Cyberattack Strikes the Grand Palais RMN; Impact Appears Limited

Overnight on Saturday, Aug. 3, cyberattackers struck the computer systems belonging to the Réunion des Musées Nationaux et Grand Palais (RMN), a French cultural institution that oversees dozens of museums, shops, and exhibitions, as well as around 100 publications.

In its own words, RMN is "neither a museum nor a gallery, but an unidentified creature on the cultural landscape." This summer, its namesake Grand Palais complex has hosted various Olympics-related exhibitions and events, including fencing and Taekwondo competitions.

Between Aug. 3 and 4, RMN fell victim to a purported ransomware attack. Defenders quickly responded, and the organization reported little impact to any of its many related institutions.

France's Anti-Cybercrime Brigade has opened an investigation into the incident. According to the country's penal code, fraudulently accessing a data processing system is punishable by three years' imprisonment, and deleting or modifying the data therein adds another two years on top.

What (Seems to Have) Happened

Le Parisien was the first to report that a weekend attack against RMN involved ransomware. The attack targeted the system that centralizes financial data across its various related institutions. It suggested that a cryptocurrency ransom was involved, that data had been exfiltrated, and that organizations like the Louvre were affected.

In an Aug. 6 press release, however, the RMN said it had discovered no signs of data exfiltration. Meanwhile, the Louvre's chief of staff, in a post to X, denied that the attack had affected it.

The Grand Palais director clarified to reporters, "This only concerns our internal network of shops, and not even the other activities of the RMN-Grand Palais. We immediately disconnected everything that was vital and called on the special state unit that deals with this type of problem, the French Computer Security Agency."

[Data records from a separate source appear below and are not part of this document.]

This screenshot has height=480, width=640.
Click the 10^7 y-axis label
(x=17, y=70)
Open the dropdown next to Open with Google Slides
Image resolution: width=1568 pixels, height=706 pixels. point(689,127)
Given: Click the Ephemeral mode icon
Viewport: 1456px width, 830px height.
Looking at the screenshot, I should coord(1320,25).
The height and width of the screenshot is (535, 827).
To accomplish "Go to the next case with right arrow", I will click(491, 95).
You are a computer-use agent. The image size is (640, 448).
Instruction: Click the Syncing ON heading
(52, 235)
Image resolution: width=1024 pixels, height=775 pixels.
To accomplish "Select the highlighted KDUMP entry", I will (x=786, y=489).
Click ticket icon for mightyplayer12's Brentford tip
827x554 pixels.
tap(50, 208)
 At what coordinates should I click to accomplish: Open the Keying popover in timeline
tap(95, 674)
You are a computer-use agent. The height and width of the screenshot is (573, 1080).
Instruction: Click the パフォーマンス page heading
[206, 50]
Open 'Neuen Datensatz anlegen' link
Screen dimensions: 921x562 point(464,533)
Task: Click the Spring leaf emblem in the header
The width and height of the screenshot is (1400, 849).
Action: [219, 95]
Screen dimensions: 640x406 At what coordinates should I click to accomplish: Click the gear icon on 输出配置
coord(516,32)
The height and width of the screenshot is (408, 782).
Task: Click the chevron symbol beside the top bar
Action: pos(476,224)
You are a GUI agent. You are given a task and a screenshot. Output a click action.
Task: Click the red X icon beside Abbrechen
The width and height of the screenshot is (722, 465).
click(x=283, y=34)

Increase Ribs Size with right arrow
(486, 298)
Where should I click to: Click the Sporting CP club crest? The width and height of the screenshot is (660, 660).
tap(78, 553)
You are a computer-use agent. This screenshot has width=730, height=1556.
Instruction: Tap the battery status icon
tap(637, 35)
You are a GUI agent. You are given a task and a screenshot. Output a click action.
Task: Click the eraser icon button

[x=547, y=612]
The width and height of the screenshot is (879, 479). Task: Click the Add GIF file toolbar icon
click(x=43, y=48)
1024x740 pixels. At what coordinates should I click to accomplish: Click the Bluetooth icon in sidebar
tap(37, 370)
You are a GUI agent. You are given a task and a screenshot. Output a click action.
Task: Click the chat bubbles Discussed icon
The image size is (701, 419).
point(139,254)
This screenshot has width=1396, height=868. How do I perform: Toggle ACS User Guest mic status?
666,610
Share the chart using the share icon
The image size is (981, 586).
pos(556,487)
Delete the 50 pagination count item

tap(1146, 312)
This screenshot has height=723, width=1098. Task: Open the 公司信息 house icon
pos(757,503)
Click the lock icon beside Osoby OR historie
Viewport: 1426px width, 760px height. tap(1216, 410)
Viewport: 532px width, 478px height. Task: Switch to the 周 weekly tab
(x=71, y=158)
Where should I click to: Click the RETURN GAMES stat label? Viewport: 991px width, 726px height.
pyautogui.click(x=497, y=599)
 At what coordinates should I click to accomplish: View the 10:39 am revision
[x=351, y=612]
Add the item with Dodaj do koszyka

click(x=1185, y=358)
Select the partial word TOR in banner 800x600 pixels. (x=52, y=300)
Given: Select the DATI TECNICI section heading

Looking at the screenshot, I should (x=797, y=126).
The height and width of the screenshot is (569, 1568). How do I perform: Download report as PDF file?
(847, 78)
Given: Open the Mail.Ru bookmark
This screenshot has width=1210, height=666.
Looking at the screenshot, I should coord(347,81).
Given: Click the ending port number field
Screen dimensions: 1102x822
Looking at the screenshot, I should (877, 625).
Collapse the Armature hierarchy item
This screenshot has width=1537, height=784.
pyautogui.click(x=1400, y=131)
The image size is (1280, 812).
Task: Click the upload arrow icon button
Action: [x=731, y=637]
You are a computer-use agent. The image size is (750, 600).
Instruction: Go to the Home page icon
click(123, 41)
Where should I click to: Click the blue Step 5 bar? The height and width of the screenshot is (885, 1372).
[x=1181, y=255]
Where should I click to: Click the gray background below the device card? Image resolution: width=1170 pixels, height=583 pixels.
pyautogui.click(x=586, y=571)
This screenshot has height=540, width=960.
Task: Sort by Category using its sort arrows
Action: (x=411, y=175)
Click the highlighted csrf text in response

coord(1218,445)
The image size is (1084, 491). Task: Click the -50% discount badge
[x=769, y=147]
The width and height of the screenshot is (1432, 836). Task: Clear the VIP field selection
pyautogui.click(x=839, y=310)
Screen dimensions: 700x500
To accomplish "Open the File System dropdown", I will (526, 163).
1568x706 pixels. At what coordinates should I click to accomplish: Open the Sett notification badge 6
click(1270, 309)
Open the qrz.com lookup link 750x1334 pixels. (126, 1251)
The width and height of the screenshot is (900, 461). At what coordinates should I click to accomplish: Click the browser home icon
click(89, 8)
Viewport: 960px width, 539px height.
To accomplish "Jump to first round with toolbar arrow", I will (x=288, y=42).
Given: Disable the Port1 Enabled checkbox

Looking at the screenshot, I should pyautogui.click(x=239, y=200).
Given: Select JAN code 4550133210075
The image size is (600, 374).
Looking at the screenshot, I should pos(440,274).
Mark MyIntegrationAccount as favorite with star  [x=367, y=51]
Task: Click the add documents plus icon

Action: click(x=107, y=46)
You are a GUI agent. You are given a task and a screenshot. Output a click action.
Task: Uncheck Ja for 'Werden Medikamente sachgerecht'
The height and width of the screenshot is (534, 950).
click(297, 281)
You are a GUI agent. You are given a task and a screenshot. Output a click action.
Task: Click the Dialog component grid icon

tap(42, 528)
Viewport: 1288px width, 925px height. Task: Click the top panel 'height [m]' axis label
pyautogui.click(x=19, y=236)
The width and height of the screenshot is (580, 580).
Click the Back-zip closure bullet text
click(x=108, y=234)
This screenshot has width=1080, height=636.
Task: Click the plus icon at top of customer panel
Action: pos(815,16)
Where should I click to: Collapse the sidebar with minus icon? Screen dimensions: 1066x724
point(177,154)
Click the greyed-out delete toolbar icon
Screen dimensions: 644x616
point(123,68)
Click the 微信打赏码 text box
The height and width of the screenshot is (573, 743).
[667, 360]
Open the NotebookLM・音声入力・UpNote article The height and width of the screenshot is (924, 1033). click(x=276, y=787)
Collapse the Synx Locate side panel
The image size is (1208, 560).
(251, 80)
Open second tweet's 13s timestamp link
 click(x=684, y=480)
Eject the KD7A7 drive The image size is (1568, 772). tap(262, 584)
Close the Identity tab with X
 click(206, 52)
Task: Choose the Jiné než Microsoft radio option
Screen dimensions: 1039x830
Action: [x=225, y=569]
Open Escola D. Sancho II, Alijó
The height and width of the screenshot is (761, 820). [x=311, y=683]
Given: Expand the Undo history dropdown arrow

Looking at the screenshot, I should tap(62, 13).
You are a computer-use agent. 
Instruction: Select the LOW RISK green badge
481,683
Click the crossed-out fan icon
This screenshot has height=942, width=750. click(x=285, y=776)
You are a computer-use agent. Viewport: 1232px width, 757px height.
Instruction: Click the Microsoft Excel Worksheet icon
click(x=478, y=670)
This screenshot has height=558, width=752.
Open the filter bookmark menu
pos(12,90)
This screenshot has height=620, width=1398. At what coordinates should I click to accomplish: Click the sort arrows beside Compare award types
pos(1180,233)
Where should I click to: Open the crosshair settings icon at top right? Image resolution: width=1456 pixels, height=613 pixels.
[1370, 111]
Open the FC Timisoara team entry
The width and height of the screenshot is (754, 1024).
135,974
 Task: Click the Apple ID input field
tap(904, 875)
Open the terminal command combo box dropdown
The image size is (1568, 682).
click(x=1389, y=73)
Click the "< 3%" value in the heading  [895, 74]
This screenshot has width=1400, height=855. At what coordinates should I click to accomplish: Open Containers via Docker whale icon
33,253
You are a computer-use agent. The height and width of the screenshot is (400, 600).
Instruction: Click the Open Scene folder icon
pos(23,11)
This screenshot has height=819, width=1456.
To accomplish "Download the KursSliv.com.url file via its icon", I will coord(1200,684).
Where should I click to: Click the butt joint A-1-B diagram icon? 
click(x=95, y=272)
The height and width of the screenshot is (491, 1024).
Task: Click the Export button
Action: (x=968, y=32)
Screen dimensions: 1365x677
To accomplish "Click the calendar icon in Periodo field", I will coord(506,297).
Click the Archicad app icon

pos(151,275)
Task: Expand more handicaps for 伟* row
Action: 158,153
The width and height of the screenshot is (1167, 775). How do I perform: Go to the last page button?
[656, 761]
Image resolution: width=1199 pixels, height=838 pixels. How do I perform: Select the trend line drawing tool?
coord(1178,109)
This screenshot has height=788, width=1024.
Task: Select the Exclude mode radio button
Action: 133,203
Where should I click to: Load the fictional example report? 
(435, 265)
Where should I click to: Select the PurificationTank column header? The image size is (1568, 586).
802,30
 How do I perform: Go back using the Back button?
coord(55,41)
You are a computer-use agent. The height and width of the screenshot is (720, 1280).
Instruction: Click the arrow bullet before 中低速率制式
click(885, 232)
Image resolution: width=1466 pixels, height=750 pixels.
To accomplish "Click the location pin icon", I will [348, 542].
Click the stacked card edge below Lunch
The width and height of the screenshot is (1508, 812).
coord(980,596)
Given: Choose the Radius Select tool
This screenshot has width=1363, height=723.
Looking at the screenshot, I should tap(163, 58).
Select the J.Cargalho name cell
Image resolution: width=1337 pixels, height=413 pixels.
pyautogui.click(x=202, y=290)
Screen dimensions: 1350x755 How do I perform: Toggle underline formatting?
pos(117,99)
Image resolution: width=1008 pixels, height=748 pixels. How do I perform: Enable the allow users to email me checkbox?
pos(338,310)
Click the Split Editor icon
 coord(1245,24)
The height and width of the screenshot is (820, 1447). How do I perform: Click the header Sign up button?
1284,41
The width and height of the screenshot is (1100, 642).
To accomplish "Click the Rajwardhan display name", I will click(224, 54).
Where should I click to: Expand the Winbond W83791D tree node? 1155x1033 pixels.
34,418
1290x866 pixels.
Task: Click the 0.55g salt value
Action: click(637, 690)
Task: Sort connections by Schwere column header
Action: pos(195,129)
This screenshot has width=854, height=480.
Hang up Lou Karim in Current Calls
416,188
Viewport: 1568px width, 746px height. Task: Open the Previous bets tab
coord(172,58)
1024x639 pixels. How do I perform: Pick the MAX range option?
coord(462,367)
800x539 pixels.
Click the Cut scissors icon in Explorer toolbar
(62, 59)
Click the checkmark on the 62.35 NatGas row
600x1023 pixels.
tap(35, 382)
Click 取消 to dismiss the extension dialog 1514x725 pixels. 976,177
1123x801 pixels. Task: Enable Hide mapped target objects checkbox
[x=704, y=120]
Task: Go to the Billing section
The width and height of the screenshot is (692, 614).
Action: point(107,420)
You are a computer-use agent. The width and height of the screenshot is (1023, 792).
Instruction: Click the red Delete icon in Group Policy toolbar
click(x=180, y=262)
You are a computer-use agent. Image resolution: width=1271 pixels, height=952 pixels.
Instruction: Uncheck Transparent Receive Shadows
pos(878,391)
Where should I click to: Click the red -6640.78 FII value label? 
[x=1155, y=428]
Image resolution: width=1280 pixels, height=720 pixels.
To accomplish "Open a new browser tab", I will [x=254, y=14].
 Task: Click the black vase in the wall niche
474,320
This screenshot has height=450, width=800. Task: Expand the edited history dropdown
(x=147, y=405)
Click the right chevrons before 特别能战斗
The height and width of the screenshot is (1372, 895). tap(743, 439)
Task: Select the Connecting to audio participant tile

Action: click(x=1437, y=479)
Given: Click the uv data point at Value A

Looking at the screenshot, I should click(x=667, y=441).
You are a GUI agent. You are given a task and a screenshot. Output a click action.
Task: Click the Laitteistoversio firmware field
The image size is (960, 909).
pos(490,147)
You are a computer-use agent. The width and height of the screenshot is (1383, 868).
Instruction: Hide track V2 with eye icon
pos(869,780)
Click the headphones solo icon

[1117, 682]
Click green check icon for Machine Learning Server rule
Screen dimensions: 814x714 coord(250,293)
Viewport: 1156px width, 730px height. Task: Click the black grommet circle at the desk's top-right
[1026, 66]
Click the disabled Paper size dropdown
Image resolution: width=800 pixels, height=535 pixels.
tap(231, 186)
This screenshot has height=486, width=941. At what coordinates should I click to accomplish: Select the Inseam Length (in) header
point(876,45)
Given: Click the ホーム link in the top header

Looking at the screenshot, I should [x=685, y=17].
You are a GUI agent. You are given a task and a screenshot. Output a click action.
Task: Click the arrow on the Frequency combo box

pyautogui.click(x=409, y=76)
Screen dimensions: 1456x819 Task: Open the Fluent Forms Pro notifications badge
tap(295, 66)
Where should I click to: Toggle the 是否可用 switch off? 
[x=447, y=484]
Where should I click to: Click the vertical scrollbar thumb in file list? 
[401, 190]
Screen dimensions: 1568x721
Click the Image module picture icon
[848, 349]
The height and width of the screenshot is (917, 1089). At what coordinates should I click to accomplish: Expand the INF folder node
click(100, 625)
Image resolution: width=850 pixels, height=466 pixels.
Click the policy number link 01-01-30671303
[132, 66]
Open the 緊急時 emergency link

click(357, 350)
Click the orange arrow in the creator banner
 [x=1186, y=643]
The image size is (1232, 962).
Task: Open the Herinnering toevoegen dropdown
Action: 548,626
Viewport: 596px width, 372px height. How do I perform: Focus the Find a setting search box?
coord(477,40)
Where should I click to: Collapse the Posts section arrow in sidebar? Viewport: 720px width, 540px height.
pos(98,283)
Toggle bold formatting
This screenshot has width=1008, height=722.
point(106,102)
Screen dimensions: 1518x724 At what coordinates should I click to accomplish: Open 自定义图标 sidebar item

RMN noted that even those potentially affected shops "are operating normally, autonomously and the museums and their bookshops remain open to the public under the usual conditions."

Hackers' Underwhelming Performance at the Olympics

"Everyone expected the Olympic Games to be the target of cyberattacks," says Dr. Martin J. Kraemer, security awareness advocate at KnowBe4. If this attack was the best the bad guys have got, though, it will have been underwhelming.

"Attackers have used ransomware attacks on other occasions to cover the tracks of something else," Kraemer adds. "This might be the case here. However, it seems more likely that the scheme is a quick exploit and nothing else in this case."

Still, there are five more days of the Olympics to go. "It will be interesting to watch the situation unfold on the world stage," says Josh Jacobson, director of professional services at HackerOne. "There continues to be a significant risk of attacks against the event’s associated venues, attendees, and spectators. Fake ticketing sites, social engineering campaigns or phishing attacks still pose a significant risk until the games end and beyond that."